My life completely changed after coming out on National Coming Out Day in 2017.

I was the captain of the swim team at my military college, and I was having a lot of fun — but I knew I wasn’t being my true self. That made it hard as a captain,  trying to hide something while also trying to be a leader.

Swimming made it hard to come out for me, mainly because of the locker room chat, where “Gay!” and “Homo!” were shouted every day. It was also a military college. I always had the fear of being made fun of, or that someone might talk behind my back.

So October 11, 2017, I decided to come out.

I chose Coming Out Day because I kept delaying it and delaying it. I wasn’t ready at the beginning of the semester, and every time I thought I was ready, I got in my head. But after talking with a lot of friends and thinking it out, that day felt right.

I told my coaches first, and they were really accepting. Then during the middle of practice, I asked everyone to jump out of the pool, and I told everyone on my swim team. Immediately after, everyone came in for a hug, and I knew it was going to be okay. I knew that if someone on another team or even on my team were to say something, and they heard about it, my teammates would do something about it. And as a swim coach myself, I want the same for my swimmers or any LGBTQ athlete.

Right after practice, I came out to the rest of the world in an Instagram post.

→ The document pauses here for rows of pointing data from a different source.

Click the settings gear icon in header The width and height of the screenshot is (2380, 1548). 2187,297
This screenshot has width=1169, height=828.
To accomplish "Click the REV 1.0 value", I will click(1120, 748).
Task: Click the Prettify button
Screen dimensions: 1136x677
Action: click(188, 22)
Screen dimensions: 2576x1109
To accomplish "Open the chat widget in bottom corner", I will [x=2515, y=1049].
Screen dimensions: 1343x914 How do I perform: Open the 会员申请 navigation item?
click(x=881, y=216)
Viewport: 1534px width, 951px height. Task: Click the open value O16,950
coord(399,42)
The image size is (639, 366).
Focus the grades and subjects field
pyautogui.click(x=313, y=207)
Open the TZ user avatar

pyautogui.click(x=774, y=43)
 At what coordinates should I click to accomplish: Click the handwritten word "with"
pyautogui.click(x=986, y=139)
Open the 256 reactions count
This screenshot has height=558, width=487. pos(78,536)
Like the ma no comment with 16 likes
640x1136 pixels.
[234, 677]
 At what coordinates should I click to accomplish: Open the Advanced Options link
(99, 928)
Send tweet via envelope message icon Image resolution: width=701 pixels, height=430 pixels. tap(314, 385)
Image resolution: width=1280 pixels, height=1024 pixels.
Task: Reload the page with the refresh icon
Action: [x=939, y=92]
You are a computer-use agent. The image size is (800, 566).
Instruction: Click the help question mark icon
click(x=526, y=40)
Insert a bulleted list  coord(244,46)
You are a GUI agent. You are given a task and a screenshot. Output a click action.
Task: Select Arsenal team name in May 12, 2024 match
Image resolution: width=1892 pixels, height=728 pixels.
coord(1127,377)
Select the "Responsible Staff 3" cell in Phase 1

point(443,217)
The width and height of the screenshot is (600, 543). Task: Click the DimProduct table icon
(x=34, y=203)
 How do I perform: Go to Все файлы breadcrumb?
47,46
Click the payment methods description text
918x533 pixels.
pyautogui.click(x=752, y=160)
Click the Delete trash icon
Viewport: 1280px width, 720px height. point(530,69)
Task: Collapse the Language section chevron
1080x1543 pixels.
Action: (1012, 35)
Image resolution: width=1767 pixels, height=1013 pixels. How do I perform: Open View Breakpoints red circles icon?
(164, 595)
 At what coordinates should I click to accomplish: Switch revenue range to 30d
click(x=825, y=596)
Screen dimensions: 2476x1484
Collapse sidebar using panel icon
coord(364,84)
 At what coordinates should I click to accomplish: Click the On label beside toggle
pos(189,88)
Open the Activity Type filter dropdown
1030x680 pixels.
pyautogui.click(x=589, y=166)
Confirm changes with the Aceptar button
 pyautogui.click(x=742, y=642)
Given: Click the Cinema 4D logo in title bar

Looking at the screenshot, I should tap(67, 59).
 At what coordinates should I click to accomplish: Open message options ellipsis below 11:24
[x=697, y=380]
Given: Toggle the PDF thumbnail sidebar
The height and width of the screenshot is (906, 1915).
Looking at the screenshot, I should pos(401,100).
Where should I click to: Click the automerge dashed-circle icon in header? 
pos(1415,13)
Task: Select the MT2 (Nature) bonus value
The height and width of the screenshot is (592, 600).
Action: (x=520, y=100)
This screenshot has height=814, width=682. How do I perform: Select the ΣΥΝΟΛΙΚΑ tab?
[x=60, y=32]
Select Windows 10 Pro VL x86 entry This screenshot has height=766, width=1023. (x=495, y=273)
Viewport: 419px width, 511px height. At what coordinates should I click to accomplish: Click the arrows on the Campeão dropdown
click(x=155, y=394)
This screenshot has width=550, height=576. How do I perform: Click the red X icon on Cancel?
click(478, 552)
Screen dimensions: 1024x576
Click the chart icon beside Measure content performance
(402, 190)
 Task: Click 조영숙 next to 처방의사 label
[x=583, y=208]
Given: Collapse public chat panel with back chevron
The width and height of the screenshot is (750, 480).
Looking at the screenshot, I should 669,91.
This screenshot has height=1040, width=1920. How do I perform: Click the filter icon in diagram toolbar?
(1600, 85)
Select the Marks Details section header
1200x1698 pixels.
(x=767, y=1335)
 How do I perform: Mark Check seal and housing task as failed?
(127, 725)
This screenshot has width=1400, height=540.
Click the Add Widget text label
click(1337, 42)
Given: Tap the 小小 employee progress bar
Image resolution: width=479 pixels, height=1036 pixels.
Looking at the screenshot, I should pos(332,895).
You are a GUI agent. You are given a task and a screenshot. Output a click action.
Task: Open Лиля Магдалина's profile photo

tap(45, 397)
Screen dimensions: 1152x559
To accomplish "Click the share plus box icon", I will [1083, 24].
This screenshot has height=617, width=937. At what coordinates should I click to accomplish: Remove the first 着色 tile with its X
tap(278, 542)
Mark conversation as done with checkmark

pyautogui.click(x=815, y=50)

First, I got emails and messages of happiness and acceptance from alumni. My most memorable experience was from one of my biology professors, one of the hardest teachers I ever had. I went into his office to check my grade before the final and, as I was leaving, he told me he read my story and he was proud of me.

One of the biggest reasons why I came out publicly was to help anyone in that uncomfortable situation know that they could be gay and still play a sport. It is a scary situation to be in, and to be bullied because of your sexuality should not be the reason why someone with talent and love for a sport ends up quitting. I was a swimmer on a D1 swim team at Virginia Military Institute, and the support and respect of my classmates, professors, and friends made my last season more enjoyable, and allowed me to be myself. Feeling accepted helped me finish my swimming career with my best season ever, setting multiple school records, and being awarded Conference Swimmer of the Week.

There’s always an uncertainty coming out in both new and familiar environments, whether it’s work, school, or a team. This summer, I was the head coach of a local swim team in Falls Church, Virginia, and going into my second year openly gay, I was scared of what my swimmers or parents would think of me. Becoming comfortable with myself and having a genuine excitement and enthusiasm for the sport, coming out only made things better. I only had total acceptance as a gay coach, and I received love and support from swimmers, parents, board members, and other coaches.

I am still dealing with family acceptance. It’s hard, and something I deal with every day. I can’t tell my mom about a cute guy I went on a date with, or about my best friends, who are also gay. But the friends I have made and others who have gotten so much closer are my chosen family.